**Exercise:** Starting at the line that holds "লোহাগাড়ায় সড়ক দুর্ঘটনায় বাঁশখালীর ৫ বছরের শিশু নিহত (157, 1658)", transcribe every line to the end of the data exactly; include no other lines.
[[ Study material open ]]
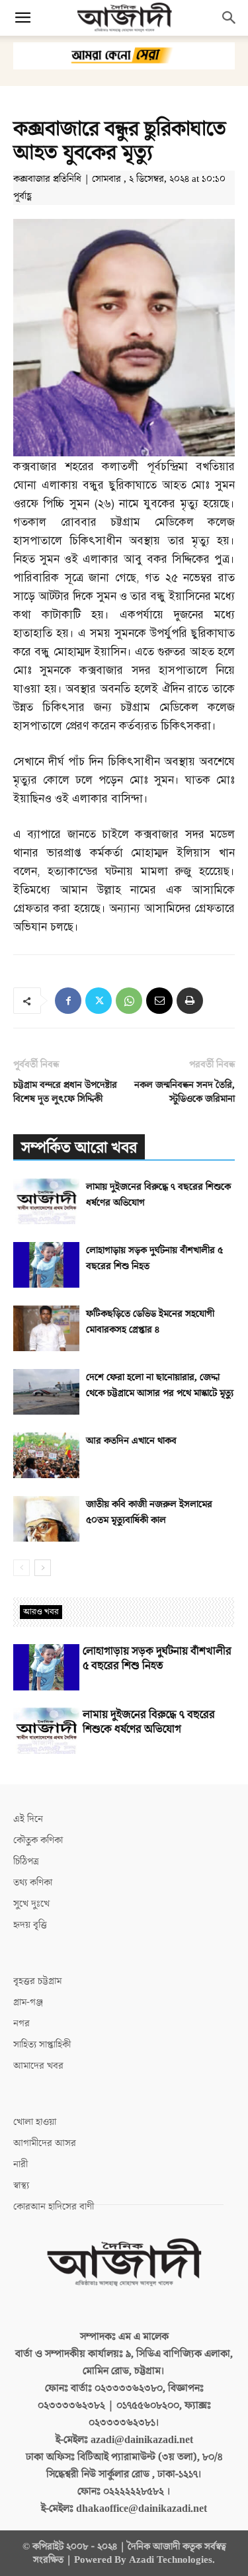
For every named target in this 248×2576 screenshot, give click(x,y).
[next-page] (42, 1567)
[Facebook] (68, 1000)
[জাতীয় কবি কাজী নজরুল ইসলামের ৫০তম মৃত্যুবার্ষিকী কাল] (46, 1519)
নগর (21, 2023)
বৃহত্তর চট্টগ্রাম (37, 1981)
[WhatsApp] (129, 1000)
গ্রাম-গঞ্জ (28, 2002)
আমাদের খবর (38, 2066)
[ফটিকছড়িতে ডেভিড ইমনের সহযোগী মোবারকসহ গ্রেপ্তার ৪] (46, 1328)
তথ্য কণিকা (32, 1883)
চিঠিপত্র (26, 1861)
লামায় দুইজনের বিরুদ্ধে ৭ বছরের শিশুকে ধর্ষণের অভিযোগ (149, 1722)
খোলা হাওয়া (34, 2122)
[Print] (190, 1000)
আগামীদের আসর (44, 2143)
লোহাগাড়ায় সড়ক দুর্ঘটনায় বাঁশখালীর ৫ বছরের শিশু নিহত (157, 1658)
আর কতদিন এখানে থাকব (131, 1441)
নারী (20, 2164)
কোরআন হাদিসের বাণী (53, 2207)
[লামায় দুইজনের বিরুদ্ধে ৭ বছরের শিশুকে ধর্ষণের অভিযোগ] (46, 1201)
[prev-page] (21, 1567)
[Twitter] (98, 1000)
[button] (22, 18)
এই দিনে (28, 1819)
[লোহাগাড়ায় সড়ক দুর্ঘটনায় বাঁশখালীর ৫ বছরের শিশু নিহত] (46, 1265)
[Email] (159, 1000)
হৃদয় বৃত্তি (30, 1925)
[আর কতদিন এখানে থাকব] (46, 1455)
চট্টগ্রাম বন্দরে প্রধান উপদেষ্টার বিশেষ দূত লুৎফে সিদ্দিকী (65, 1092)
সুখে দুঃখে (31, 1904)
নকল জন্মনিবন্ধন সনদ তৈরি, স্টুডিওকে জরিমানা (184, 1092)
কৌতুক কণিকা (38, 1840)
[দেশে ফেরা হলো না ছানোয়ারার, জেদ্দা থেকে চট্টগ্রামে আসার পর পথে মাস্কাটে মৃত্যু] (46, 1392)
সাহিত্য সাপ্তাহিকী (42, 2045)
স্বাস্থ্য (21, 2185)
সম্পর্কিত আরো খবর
[[ Study material closed ]]
**Expected answer:**
লোহাগাড়ায় সড়ক দুর্ঘটনায় বাঁশখালীর ৫ বছরের শিশু নিহত (157, 1658)
আর কতদিন এখানে থাকব (131, 1441)
নারী (20, 2164)
কোরআন হাদিসের বাণী (53, 2207)
[লামায় দুইজনের বিরুদ্ধে ৭ বছরের শিশুকে ধর্ষণের অভিযোগ] (46, 1201)
[prev-page] (21, 1567)
[Twitter] (98, 1000)
[button] (22, 18)
এই দিনে (28, 1819)
[লোহাগাড়ায় সড়ক দুর্ঘটনায় বাঁশখালীর ৫ বছরের শিশু নিহত] (46, 1265)
[Email] (159, 1000)
হৃদয় বৃত্তি (30, 1925)
[আর কতদিন এখানে থাকব] (46, 1455)
চট্টগ্রাম বন্দরে প্রধান উপদেষ্টার বিশেষ দূত লুৎফে সিদ্দিকী (65, 1092)
সুখে দুঃখে (31, 1904)
নকল জন্মনিবন্ধন সনদ তৈরি, স্টুডিওকে জরিমানা (184, 1092)
কৌতুক কণিকা (38, 1840)
[দেশে ফেরা হলো না ছানোয়ারার, জেদ্দা থেকে চট্টগ্রামে আসার পর পথে মাস্কাটে মৃত্যু] (46, 1392)
সাহিত্য সাপ্তাহিকী (42, 2045)
স্বাস্থ্য (21, 2185)
সম্পর্কিত আরো খবর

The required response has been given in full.